If such experiences set some Arab Americans apart from the mainstream of American commercial culture, Mizna does not set out to define this ethnic experience as an exotic one. The name "Mizna" comes from an Arabic word meaning "cloud of the desert," specifically one that shades and cools travelers, making an arduous journey bearable. Haddad and other members of the board draw an explicit connection between such a desert and the state of being Arab in America. A constant stereotyping, they assert, is the beginning: "You're either a terrorist or a belly dancer," says Kathryn's sister Lorie Haddad, who is Mizna's CFO. In addition, Arab Americans often struggle with a sense of dislocation, even among people perceived by many to be just like them.
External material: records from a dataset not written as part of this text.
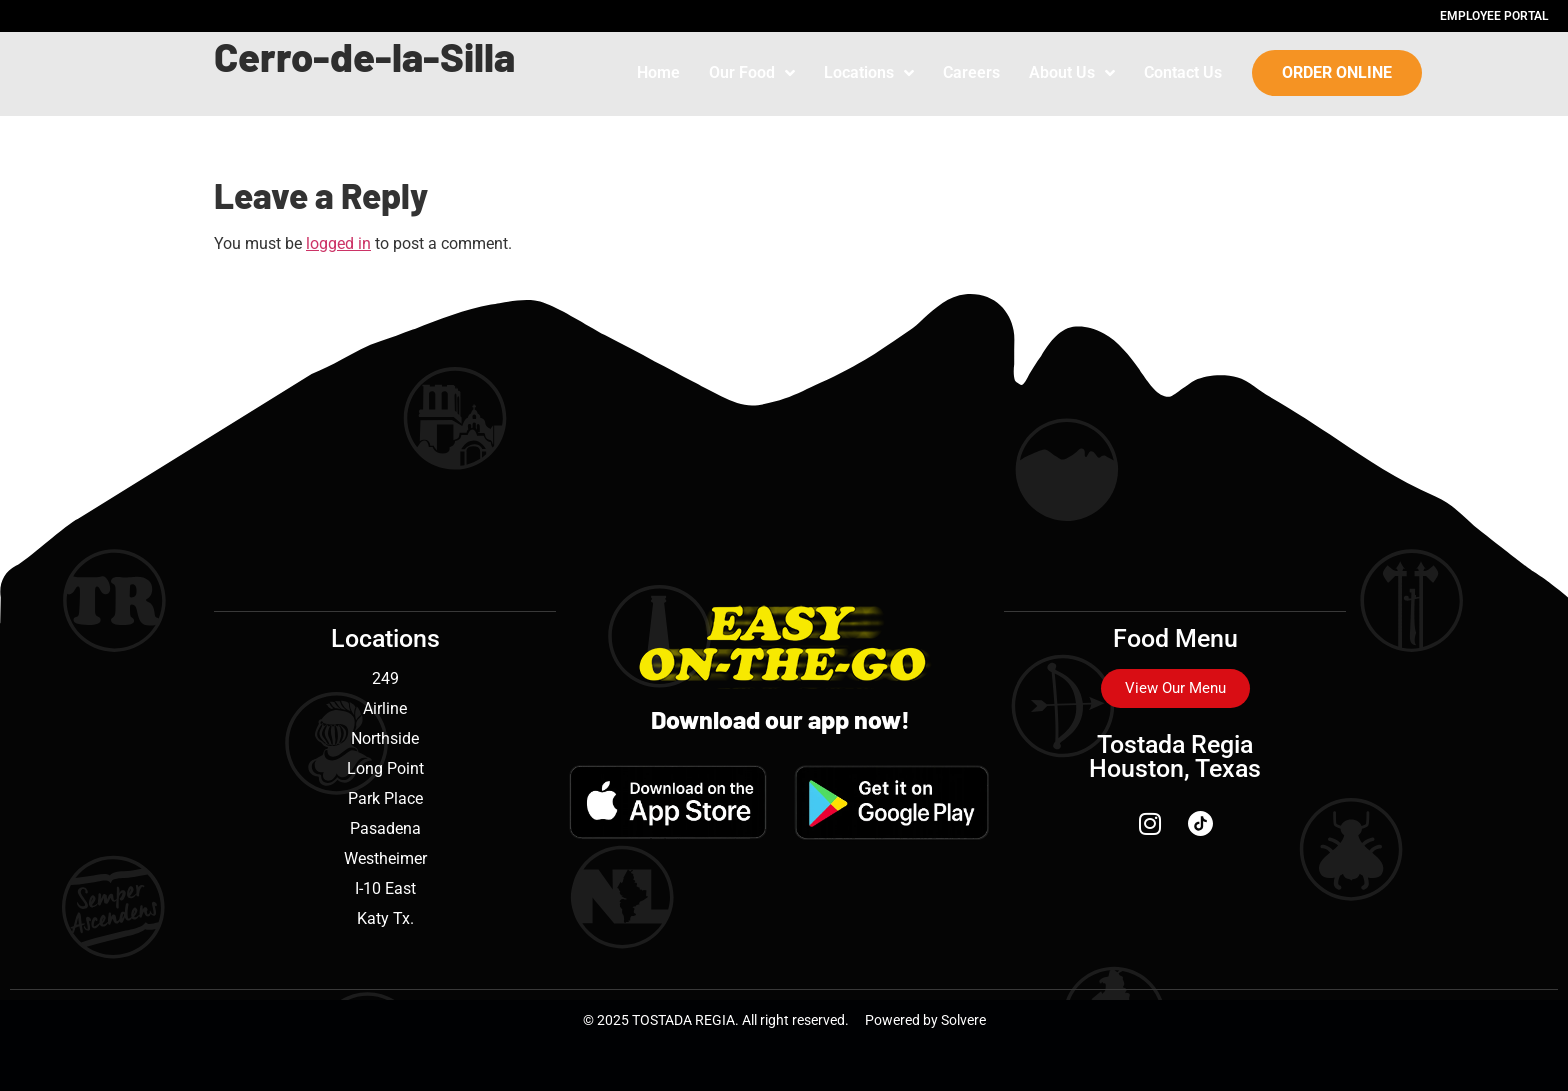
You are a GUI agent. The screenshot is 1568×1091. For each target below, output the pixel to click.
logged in (338, 243)
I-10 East (385, 888)
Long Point (385, 768)
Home (658, 72)
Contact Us (1183, 72)
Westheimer (385, 858)
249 (385, 678)
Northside (385, 738)
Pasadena (385, 828)
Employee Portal (1494, 16)
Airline (385, 708)
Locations (869, 73)
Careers (971, 72)
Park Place (385, 798)
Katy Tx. (385, 918)
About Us (1072, 73)
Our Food (752, 73)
For some second-generation Americans, both sisters say, the sense is that one is "not Arab enough" compared with more recent immigrants or residents of the Middle East. Then there are the political, religious, class, gender, and sexual-orientation differences that divide the community.
Using a literary journal to combat these two separate issues means that Mizna has set itself to the curious task of trying to unite a community even as it protests the way Middle Eastern cultures are senselessly lumped together by the American media. Keeping both aims in balance has led to some difficult decisions in the journal's first year. Haddad reports that while Mizna is willing to acknowledge and explore problems in the Arab community, the board is less inclined to address conflicts that embody existing Arab stereotypes. For example, early in Mizna's existence, a woman submitted a poem about her traditional Muslim veil, or hijab, which she felt oppressed her and covered her identity.
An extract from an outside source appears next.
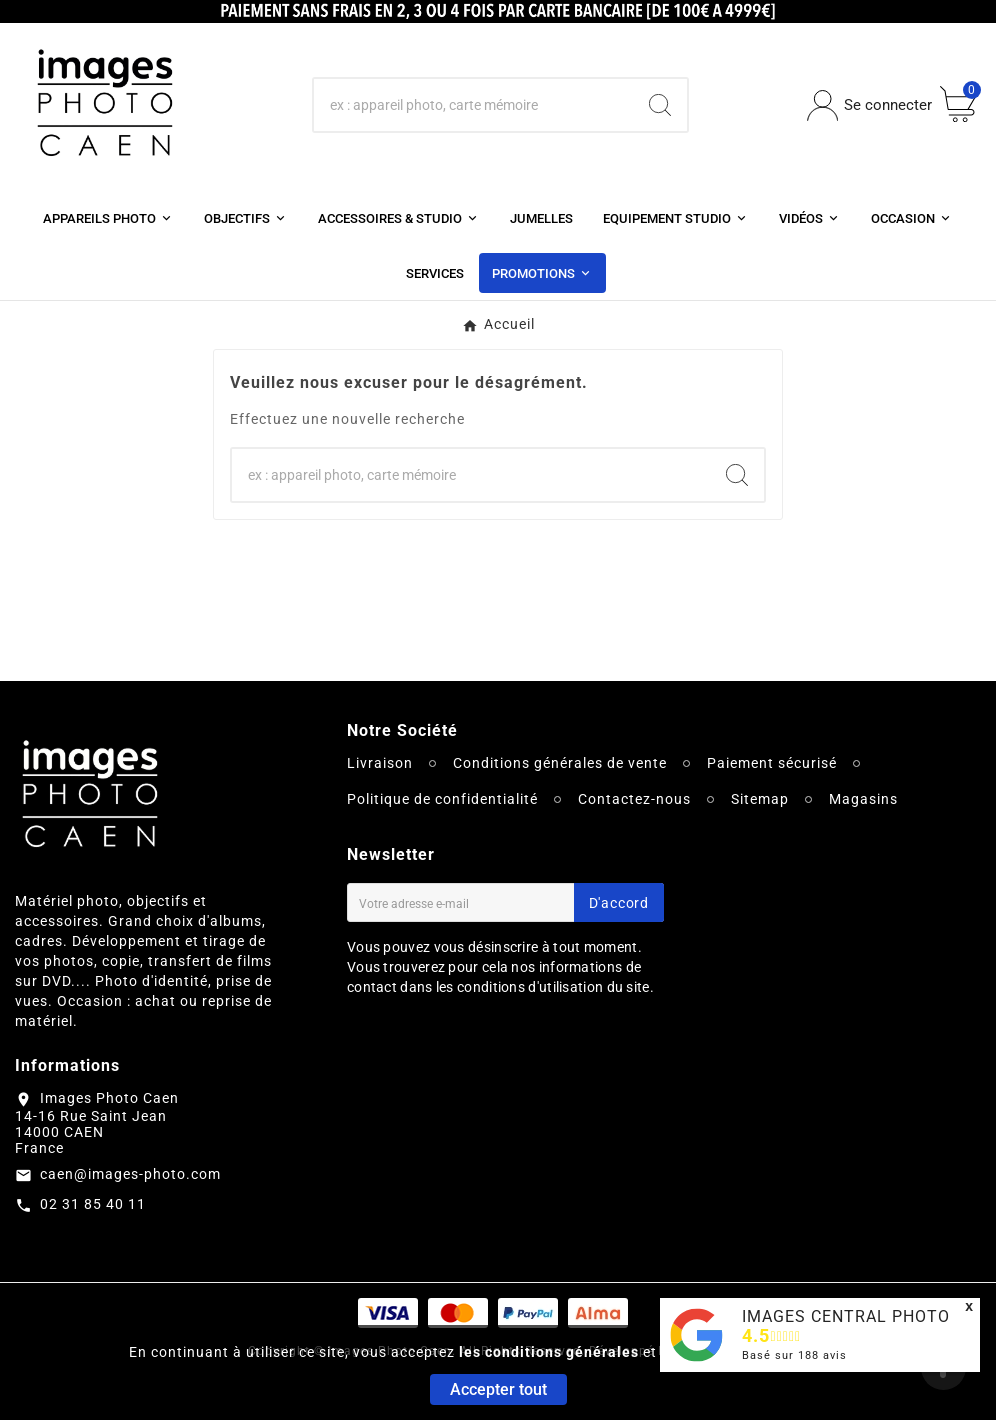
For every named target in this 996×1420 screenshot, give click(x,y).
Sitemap (760, 799)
"That poem rang like she was writing to the mainstream notion that wearing a veil is oppressive," Haddad says. "That is the general stereotype, and it doesn't reflect the complexity of what is going on." She adds that, in her experience, a minority of Arab Americans perceive the hijab to be oppressive, and concludes: "The idea and the issue of the hijab is something that we would address, but we would publish it in the context of lots of viewpoints on the same subject. To just publish that one viewpoint would be irresponsible."
Though only on its third issue, which was just published this month, Mizna has already received submissions in greater numbers than expected--and from more established writers, as well. (Haddad attributes this latter to the lack of similar venues, as well as to her regular appearances at national conferences.) Just last week, Haddad reports, she received a submission from a woman in Texas. Handwritten on a piece of paper that had been ripped from a notebook was a poem about the woman's cousin, who had just died in the EgyptAir crash. At the opposite end of the spectrum, Mizna has published work by poet Naomi Shihab Nye, whom Haddad calls "the most famous Arab-American writer nationally."